N.87 – Logran manipular una proteína involucrada

Las quinasas son enzimas que desempeñan un papel crucial en la comunicación celular y en la regulación de diversas funciones en el cuerpo humano. Su función principal es la de transferir fosfato de una molécula llamada adenosín trifosfato (ATP) a otras moléculas, como proteínas. Esto funciona como un interruptor, ya que al transferir el fosfato pueden “activar” o “inactivar” a la proteína modificada, según cada caso. Estas vías de señalización permiten que las células respondan a estímulos externos o internos.

El grupo Biología Química de Mecanismos Regulatorios del Instituto de Investigación en Biomedicina de Buenos Aires (IBIOBA, CONICET-MPSP), liderado por el investigador del CONICET Ricardo M. Biondi, lleva varios años estudiando la estructura de PDK1, una enzima quinasa que cumple un rol fundamental en la señalización celular y que está muy vinculada con el crecimiento y supervivencia de las células. Se sabe que PDK1 cuenta con muchos sustratos -o proteínas- que activa a través de esta vía de señalización, y que en muchos tipos de cáncer se potencian por esta vía, que ayuda a que las células cancerígenas crezcan y sobrevivan descontroladamente.
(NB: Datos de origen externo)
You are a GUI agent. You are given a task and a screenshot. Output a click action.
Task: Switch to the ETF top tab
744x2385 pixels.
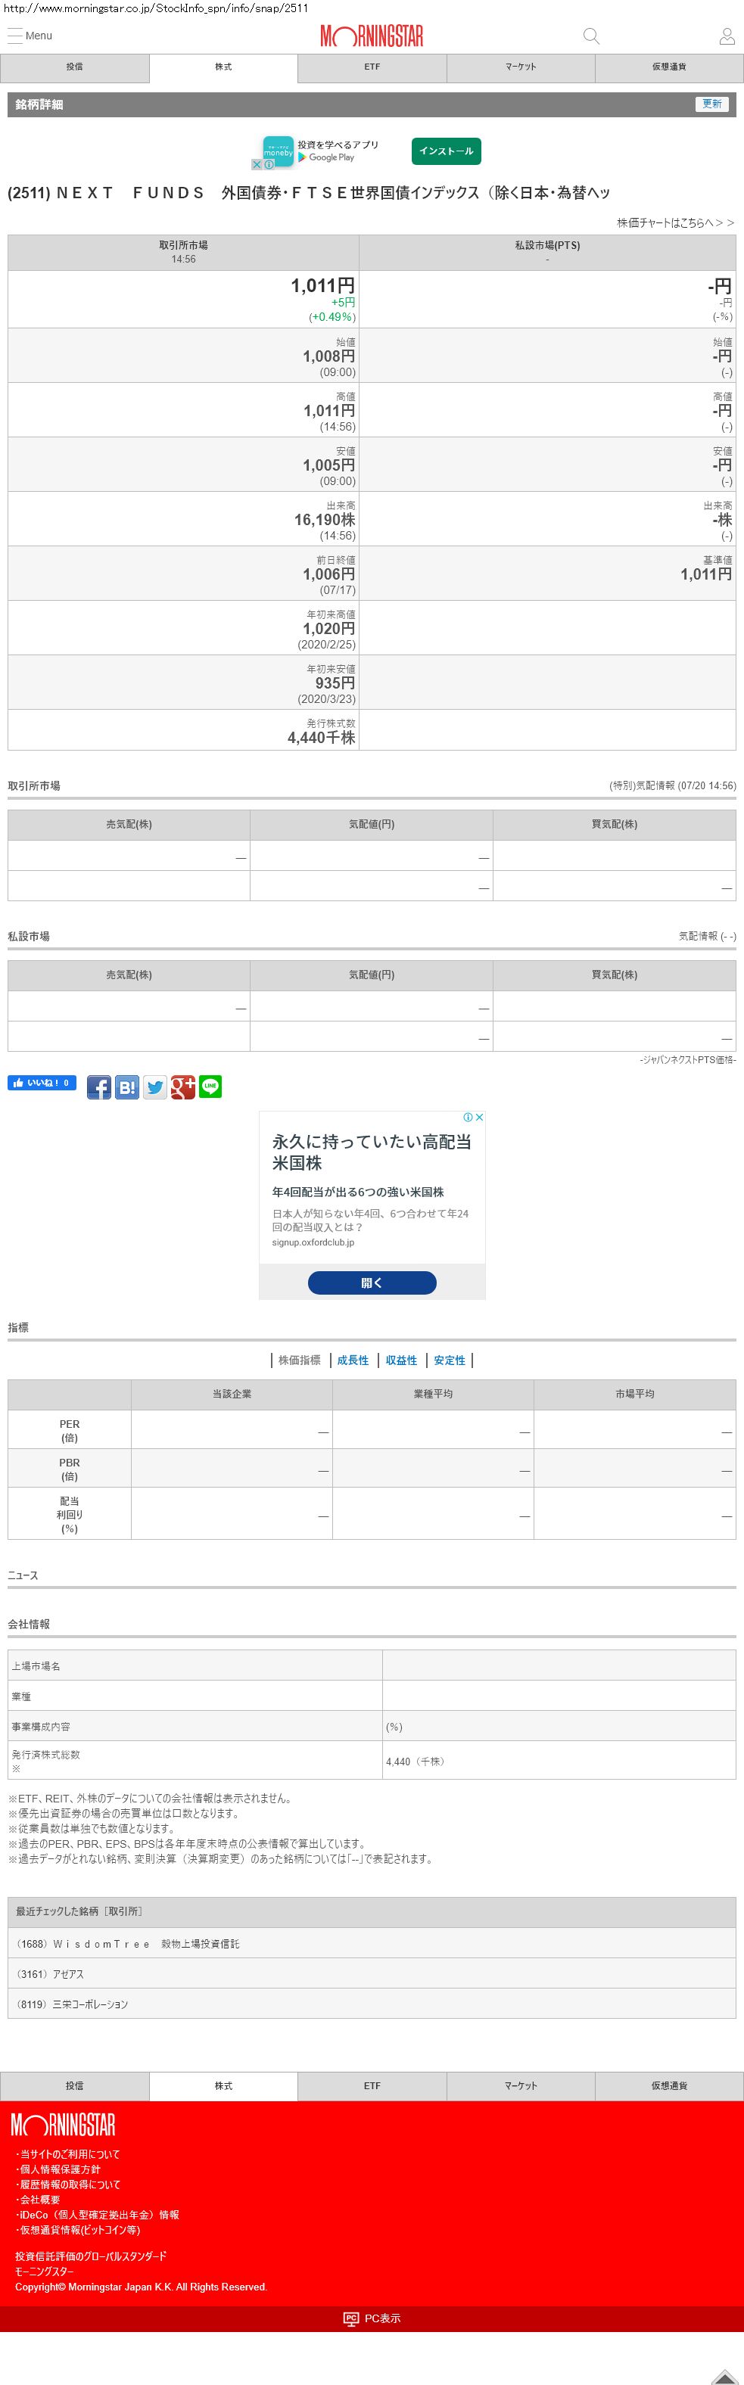tap(372, 68)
A raíz de esto, comenzó a estudiarse a AKT, uno de los sustratos que PDK1 activa y que es parte de dicha vía de señalización. Se sabe que al apagarse puede inducir la muerte en las células cancerígenas, porque dejan de recibir la señal de crecimiento. El desafío reside entonces en cómo apagar a AKT: “Es muy difícil hacer un fármaco que apague sólo a una de las proteínas, y si se apagan todas, se pueden desencadenar procesos tóxicos y los -a veces tan dañinos efectos secundarios”, afirma Mariana Sacerdoti, becaria doctoral del CONICET en el IBIOBA y primera autora del artículo publicado en la revista Science Signaling, del grupo Science, que fue escogido para la cubierta del número.

Descubriendo la estructura

Dicho trabajo resultó de estudiar a PDK1 en su totalidad: “Estudiar la estructura de las proteínas enteras (cómo son) es muy difícil cuando tienen dos dominios -algo así como dos partes-, como en este caso, porque hay que usar distintas técnicas muy complejas”, explica Sacerdoti. PDK1 cuenta con un dominio quinasa, que agrega el fosfato a los sustratos, y también con un dominio PH, cuya función es unir un lípido (PIP3) a la membrana de las células.

Utilizando un abordaje interdisciplinario que incluyó técnicas estructurales, bioinformáticas y de biología química, el grupo de investigación descubrió cuál es la forma 3D que adopta PDK1 cuando no fosforila a AKT (es decir, no lo activa), pero sí a otros sustratos. Este mecanismo es crucial no sólo porque indica que se podría ‘apagar’ una proteína tan relevante en cáncer sin apagar otras, sino porque también encontraron una molécula con la que pudieron estabilizar esta conformación, logrando una inhibición selectiva del sustrato PDK1. “No estamos inhibiendo a la quinasa en su totalidad, sino que pudimos inhibir solo la activación del sustrato PDK1, mientras pudieron conservarse todas sus otras funciones tan importantes para la comunicación celular. Es la primera vez que se describe esta manera de inhibición sustrato selectiva de PDK1 respecto de AKT”, agrega Sacerdoti.

Entonces, a través de técnicas de biología química lograron bloquear selectivamente a PDK1, estudiar una proteína con dos dominios en solución para así obtener información de la estructura y relacionarla con una consecuencia funcional: no puede activar a su sustrato cuando se encuentra en la conformación específica que descubrieron.

En muchos tipos de cáncer se ve que esta vía de señalización está “más prendida” y que PDK1 es una de las postas dentro de esa vía. En síntesis, dado que PDK1 activa varias quinasas que promueven el crecimiento y la supervivencia celular, estos resultados pueden proveer formas de manipular selectivamente la actividad de PDK1 para tratamientos futuros contra el cáncer.

En este estudio, el cual fue altamente interdisciplinario y colaborativo, también participaron Lissy Gross y Alejandro Leroux del IBioBA; Sebastián Klinke del IIBBA; Mariela Bollini, Pedro Aramendía y Victoria Cappellari del CIBION; así como también investigadores extranjeros de distintas instituciones internacionales como la Clínica Universitaria de Frankfurt, el Laboratorio Europeo de Biología Molecular (EMBL), la Universidad de Oxford, la Universidad de Pittsburgh y la Universidad de Singapur.